*Extract to read*
──────

The janitor approached my office manager with a very worried expression. “Uh, Brenda…” he said, hesitantly.
“Yes?” she replied, wondering what janitorial emergency was looming in her near future.
“Uh…well…I was cleaning Dr. Lamberts’ office yesterday and I noticed on his computer….” He cleared his throat nervously, “Uh…his computer had something on it.”
“Something on his computer? You mean on top of the computer, or on the screen?” she asked, growing more curious.
“On the screen. It said something about an ‘illegal operation.’ I was worried that he had done something illegal and thought you should know,” he finished rapidly, seeming grateful that this huge weight lifted.
Relieved, Brenda laughed out loud, reassuring him that this “illegal operation” was not the kind of thing that would warrant police intervention.
Unfortunately for me, these “illegal operation” errors weren’t without consequence. It turned out that our system had something wrong at its core, eventually causing our entire computer network to crash, giving us no access to patient records for several days.

──────

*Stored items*
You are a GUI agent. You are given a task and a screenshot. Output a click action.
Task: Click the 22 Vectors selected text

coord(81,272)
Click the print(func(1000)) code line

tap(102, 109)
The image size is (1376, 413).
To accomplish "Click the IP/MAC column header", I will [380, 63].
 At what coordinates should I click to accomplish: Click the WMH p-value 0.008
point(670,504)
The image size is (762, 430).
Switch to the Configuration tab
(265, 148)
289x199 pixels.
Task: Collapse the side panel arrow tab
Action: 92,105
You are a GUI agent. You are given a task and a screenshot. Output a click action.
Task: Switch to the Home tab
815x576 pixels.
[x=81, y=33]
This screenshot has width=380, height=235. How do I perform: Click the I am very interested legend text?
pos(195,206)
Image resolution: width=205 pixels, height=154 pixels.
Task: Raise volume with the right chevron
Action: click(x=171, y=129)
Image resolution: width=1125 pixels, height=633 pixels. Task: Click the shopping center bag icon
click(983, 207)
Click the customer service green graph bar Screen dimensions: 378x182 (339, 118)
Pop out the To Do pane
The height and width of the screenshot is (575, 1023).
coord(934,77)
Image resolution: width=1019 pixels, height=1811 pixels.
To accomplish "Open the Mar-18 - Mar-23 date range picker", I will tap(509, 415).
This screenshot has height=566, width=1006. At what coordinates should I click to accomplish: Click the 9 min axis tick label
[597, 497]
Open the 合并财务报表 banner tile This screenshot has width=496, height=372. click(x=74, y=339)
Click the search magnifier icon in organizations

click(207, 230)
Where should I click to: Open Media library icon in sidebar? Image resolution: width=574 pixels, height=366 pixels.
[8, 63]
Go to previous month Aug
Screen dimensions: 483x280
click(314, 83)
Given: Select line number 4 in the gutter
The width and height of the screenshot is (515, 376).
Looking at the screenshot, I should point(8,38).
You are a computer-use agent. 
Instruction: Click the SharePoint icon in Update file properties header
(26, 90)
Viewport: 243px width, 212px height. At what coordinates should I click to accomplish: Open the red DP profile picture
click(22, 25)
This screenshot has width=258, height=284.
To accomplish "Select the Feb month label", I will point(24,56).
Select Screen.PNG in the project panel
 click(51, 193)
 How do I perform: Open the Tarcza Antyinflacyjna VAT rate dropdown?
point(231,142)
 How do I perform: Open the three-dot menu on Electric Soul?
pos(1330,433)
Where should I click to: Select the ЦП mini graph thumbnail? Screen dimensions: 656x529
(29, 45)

──────

*Requirement 1*
Answer these questions about the janitor anecdote above, one line each:
(a) In whose office was the janitor cleaning when he noticed the computer?
(b) What words on the screen made him worry?
(c) For how long was there no access to patient records after the network crashed?
*Requirement 2*
Continue the janitor anecdote from its last sentence, keeping the same first-person voice.

*Exercise output 1*
(a) Dr. Lamberts' office
(b) "illegal operation"
(c) Several days

*Exercise output 2*
The reality of computer errors is that the deeper the error is — the closer it is to the core of the operating system — the wider the consequences when it causes trouble. That’s when the “blue screen of death” or (on a mac) the “beach ball of death” show up on our screens. That’s when the “illegal operation” progresses to a “fatal error.”
The Fatal Error in Health Care
Yeah, this makes me nervous too.
We have such an error in our health care system. It’s absolutely central to nearly all care that is given, at the very heart of the operating system. It’s a problem that increased access to care won’t fix, that repealing the SGR, or forestalling ICD-10 won’t help.
It’s a problem with something that is starts at the very beginning of health care itself.
The health care system is not about health.